The lesion generator is trained before our proposed pipeline to simulate realistic lesions. The generator is a 3D U-Net network with two input channels and one output channel. The first input channel receives an augmented version of 3D FLAIR patches containing MS lesions where lesions are replaced with random noise. The second input channel receives the MS lesion mask of the original 3D FLAIR patch. The output channels predict the original 3D FLAIR patch with lesions. Thus, the trained model can simulate synthetic MS lesions from a 3D patch of FLAIR and its corresponding lesion mask.

2.4. Data augmentation

The quality of the MRI greatly varies between datasets. The quality of the images depends on several factors such as signal-to-noise ratio, contrast-to-noise ratio, resolution, or slice thickness. Since our training set is limited, it does not reflect the diversity of real-world images. To make our training stages robust to the large variety of artifacts that may occur during the MRI acquisitions, an extensive Data Augmentation (DA) is used (refer to “DA” in Figure 2 and “Data Augmentation” in Figure 4). Such DA technique also helps to better oversample the scarce samples with new lesions (refer to Section 2.5.3).

We use an improved version of the data augmentation strategy proposed in Kamraoui et al. (2022), which simulates MRI quality disparity. During training, we simulate “on the fly” altered versions of 3D patches. We randomly introduce a set of alterations in the spatial and frequency space (k-space): Blur, edge enhancement, axial subsampling distortion, anisotropic downsampling, noise, bias-field variation, motion effect, MRI spike artifacts, and ghosting effect. Figure 5 shows augmentation samples.


Figure 5. Examples of data augmentation applied on FLAIR images.

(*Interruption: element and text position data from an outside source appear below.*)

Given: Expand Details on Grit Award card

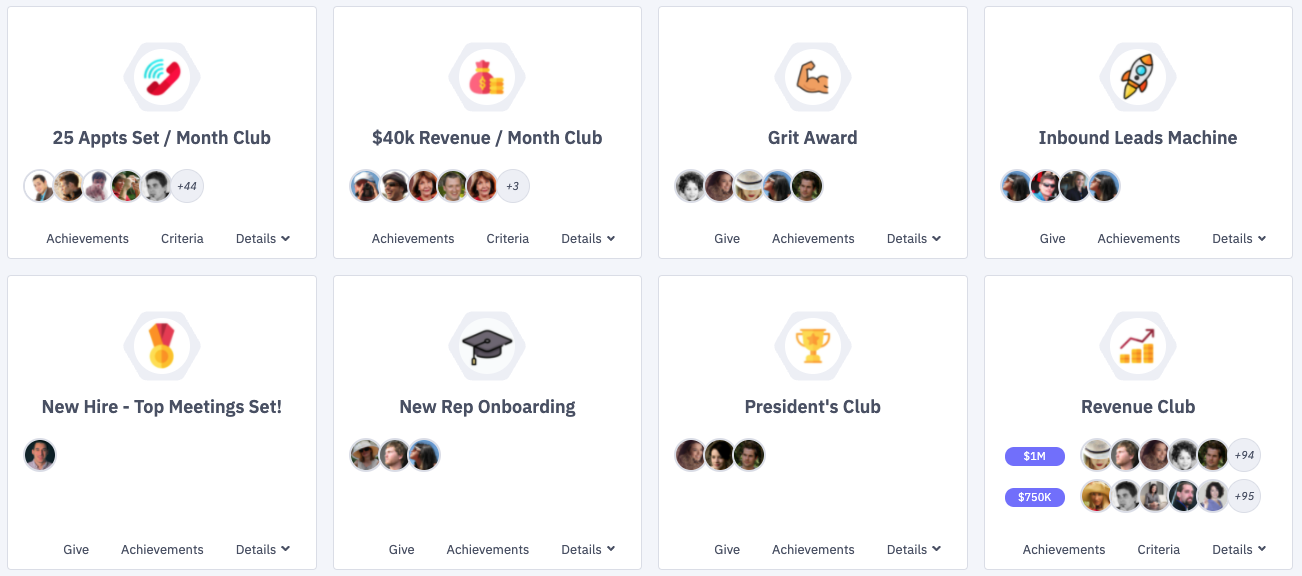Looking at the screenshot, I should click(x=914, y=239).
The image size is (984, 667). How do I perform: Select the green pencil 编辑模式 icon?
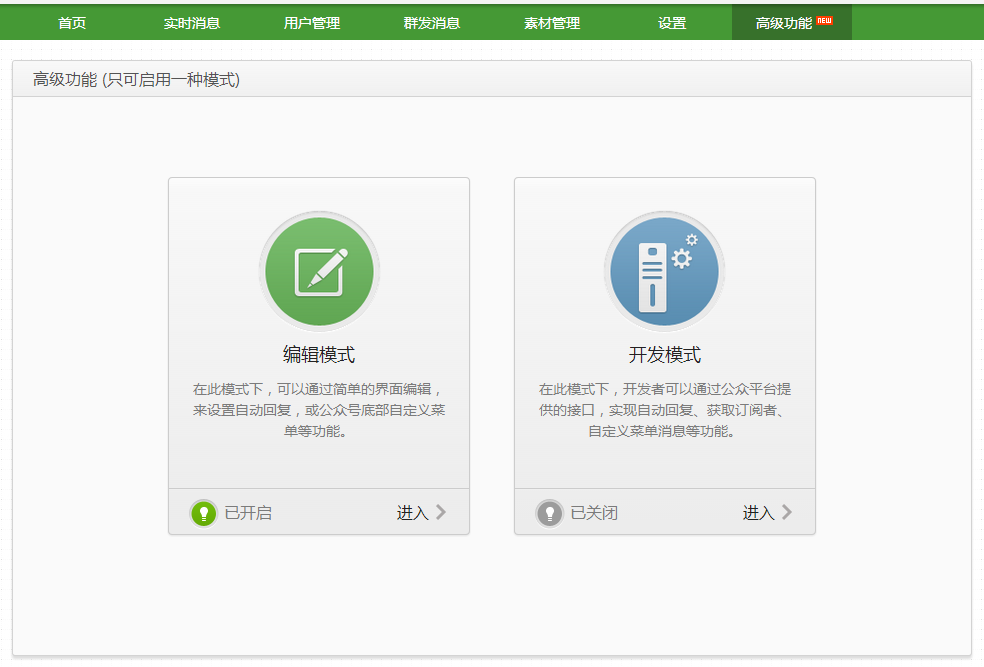click(x=319, y=270)
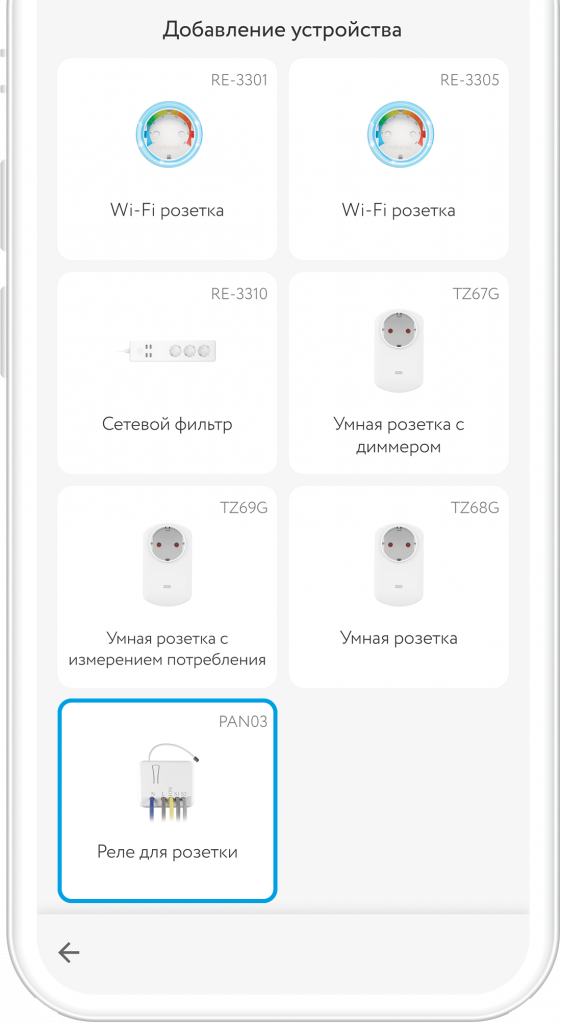The height and width of the screenshot is (1023, 561).
Task: Click the PAN03 model code
Action: pos(243,722)
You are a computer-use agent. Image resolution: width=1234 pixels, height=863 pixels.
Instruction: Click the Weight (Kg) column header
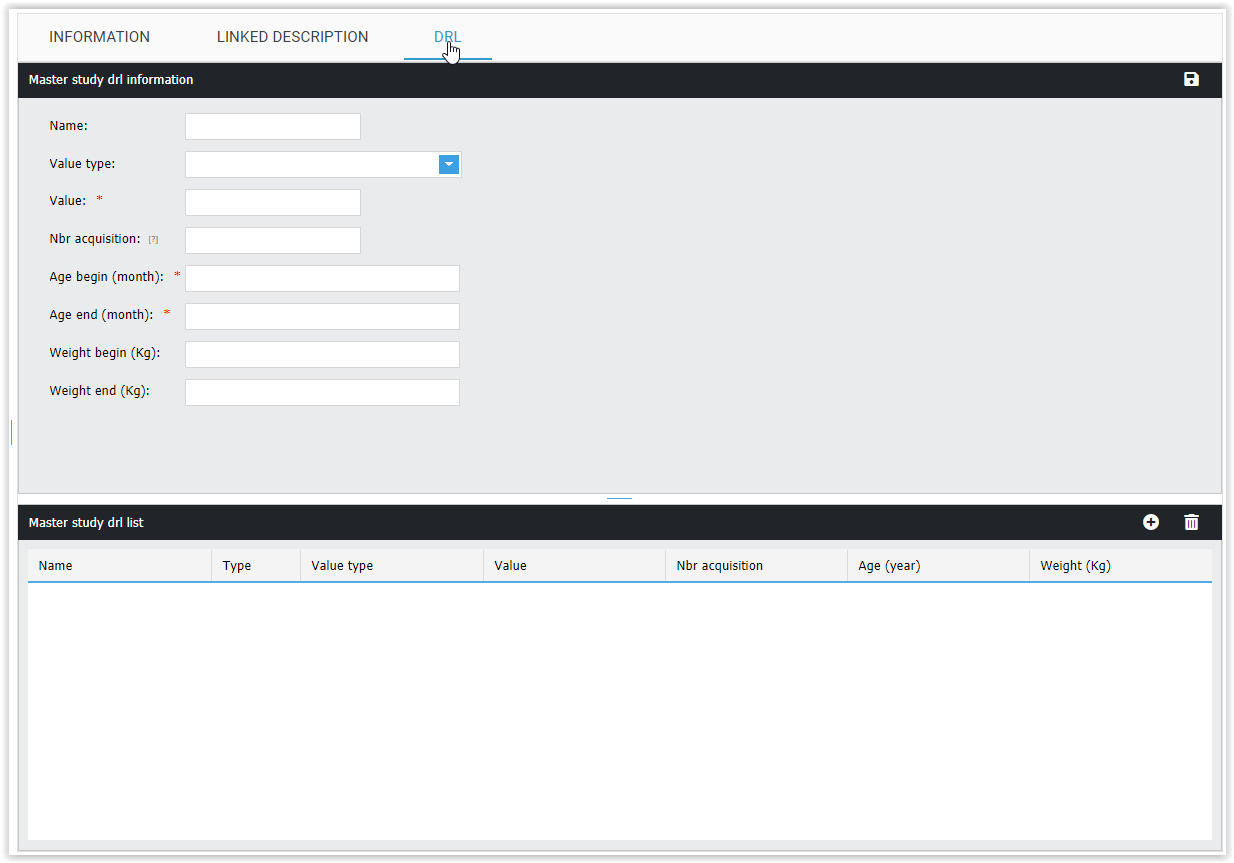coord(1075,566)
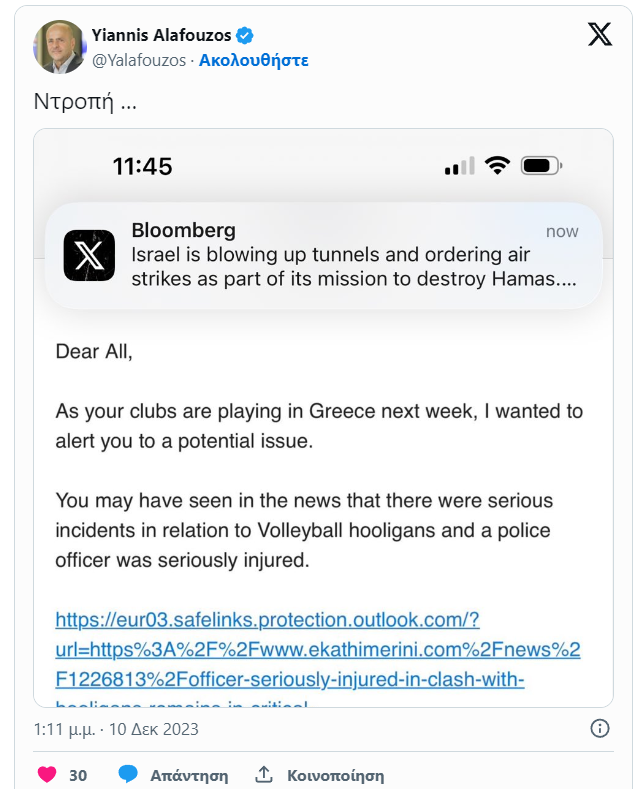Viewport: 644px width, 789px height.
Task: Open the info icon beside the tweet date
Action: pyautogui.click(x=600, y=728)
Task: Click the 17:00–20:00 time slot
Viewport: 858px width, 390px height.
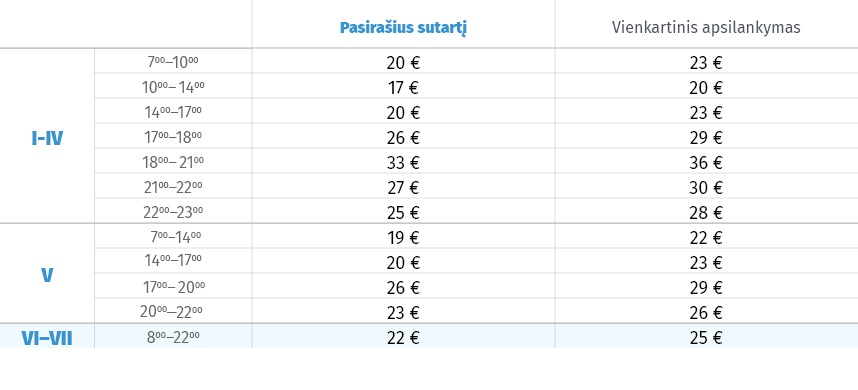Action: [175, 288]
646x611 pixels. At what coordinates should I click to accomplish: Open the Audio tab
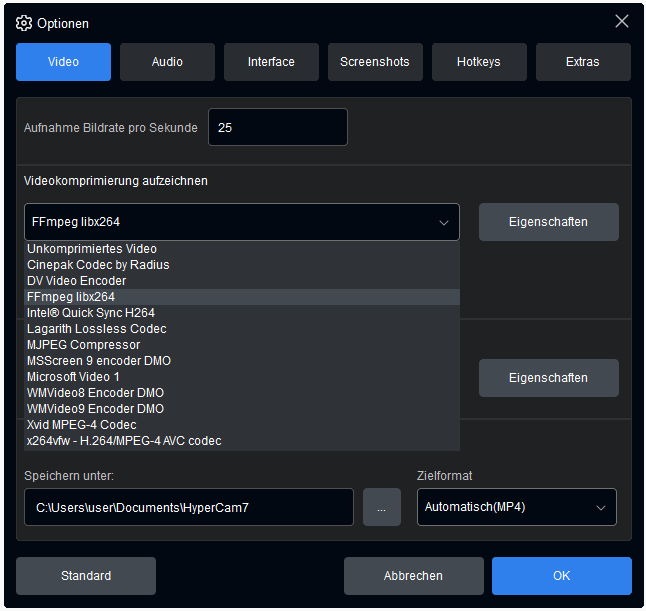(x=167, y=62)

For the blur, a gaussian kernel is used with a randomly selected standard deviation (SD) ranging between [0.5, 1.75]. For edge enhancement, we use unsharp masking with the inverse of the blur filter. For axial subsampling distortion, we simulate acquisition artifacts that can result from the varying slice thickness. We use a uniform filter (a.k.a mean filter) along the axial direction with a size of [1 × 1 × sz] where sz ∈ 2, 3, 4. For anisotropic downsampling, the image is downsampled through an axis with a random factor ranging between [1.5, 4] and upsampled back again with a B-spline interpolation. For noise, we add to the image patch a Gaussian noise with 0 mean and an SD ranging between [0.02, 0.1]. Bias-field variation is generated using the study of Sudre et al. (2017) which considers the bias field as a linear combination of polynomial basis functions. Motion effect has been generated based on the study of Shaw et al. (2018). The movements are simulated by combining in the k-space a sequence of affine transforms with random rotation and translation in the ranges [−5, 5] degrees and [−4, 4] mm, respectively. Both MRI spike artifacts and the ghosting effect have been generated with the implementation of Pérez-García et al. (2021).

2.5. Data

Different datasets are used for the training and validation of the two tasks (refer to Table 1).


Table 1. Summary of the used datasets. For each dataset, the object count (Obj. Count) and the total volume (Tot. Vol. cm3) represent, respectively, the total number and the total volume in cm3 of lesions or new lesions (depending on the task).

2.5.1. Single time-point datasets

For time-points synthesis (refer to 2.3) and encoder pretraining (refer to 2.2), we jointly used three datasets containing single time-points FLAIR and lesion masks. First, the ISBI (Carass et al., 2017) training-set contains 21 FLAIR images with expert annotation done by two raters. Although the dataset is composed of longitudinal time-points from 5 patients, the provided expert annotations focus on the lesion mask of each time-point independently from the others and do not provide new lesion masks. Thus, we use the 21 images independently. Second, the MSSEG'16 training-set (Commowick et al., 2016) contains 15 patients from three different clinical sites. Each FLAIR image is along with a consensus segmentation for MS lesions from seven human experts. Third, our in-house (Coupé et al., 2018) dataset is composed of 43 subjects diagnosed with MS. The images were acquired with different scanners and multiple resolutions and their lesion masks have been obtained by two human experts.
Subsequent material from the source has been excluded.